[Written exercise]:
Retype, word for word, the lines of the entries from the one containing "Select tracking number" through the very last line, both ends included.

[Records to use]:

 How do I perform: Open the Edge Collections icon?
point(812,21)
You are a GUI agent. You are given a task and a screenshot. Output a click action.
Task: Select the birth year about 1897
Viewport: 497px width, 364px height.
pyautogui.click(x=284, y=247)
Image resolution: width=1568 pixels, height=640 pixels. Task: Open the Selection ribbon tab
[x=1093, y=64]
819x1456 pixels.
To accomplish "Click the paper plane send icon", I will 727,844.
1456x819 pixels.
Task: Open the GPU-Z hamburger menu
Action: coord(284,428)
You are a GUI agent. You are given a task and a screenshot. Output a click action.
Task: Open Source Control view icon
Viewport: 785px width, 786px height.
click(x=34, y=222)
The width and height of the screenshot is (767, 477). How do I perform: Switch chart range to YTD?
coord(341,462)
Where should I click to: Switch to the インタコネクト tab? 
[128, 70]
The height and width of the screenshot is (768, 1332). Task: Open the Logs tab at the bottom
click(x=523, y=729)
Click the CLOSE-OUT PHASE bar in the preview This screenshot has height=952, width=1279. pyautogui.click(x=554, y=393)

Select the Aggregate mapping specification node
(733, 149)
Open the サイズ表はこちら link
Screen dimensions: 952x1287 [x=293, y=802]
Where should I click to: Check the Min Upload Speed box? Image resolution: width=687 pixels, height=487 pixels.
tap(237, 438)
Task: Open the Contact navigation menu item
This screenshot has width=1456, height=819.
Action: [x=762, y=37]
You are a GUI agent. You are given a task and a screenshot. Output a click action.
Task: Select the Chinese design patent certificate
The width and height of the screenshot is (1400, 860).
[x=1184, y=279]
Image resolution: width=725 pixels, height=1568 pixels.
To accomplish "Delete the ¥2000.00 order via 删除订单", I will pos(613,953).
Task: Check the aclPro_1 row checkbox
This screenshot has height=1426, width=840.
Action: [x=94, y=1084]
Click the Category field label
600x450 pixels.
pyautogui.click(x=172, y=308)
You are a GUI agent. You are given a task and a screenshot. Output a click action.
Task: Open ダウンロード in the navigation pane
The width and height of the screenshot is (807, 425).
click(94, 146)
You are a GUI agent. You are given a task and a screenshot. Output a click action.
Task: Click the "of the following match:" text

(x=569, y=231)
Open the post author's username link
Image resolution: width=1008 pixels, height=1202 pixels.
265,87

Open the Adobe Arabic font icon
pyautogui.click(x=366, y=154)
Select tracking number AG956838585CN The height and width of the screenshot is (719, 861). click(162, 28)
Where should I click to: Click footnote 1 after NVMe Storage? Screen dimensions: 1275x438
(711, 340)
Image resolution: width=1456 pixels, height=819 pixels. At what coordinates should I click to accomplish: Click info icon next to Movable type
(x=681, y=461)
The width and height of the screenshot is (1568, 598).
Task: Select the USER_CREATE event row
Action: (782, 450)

[Output below]:
Select tracking number AG956838585CN The height and width of the screenshot is (719, 861). click(162, 28)
Where should I click to: Click footnote 1 after NVMe Storage? Screen dimensions: 1275x438
(711, 340)
Image resolution: width=1456 pixels, height=819 pixels. At what coordinates should I click to accomplish: Click info icon next to Movable type
(x=681, y=461)
The width and height of the screenshot is (1568, 598).
Task: Select the USER_CREATE event row
Action: (782, 450)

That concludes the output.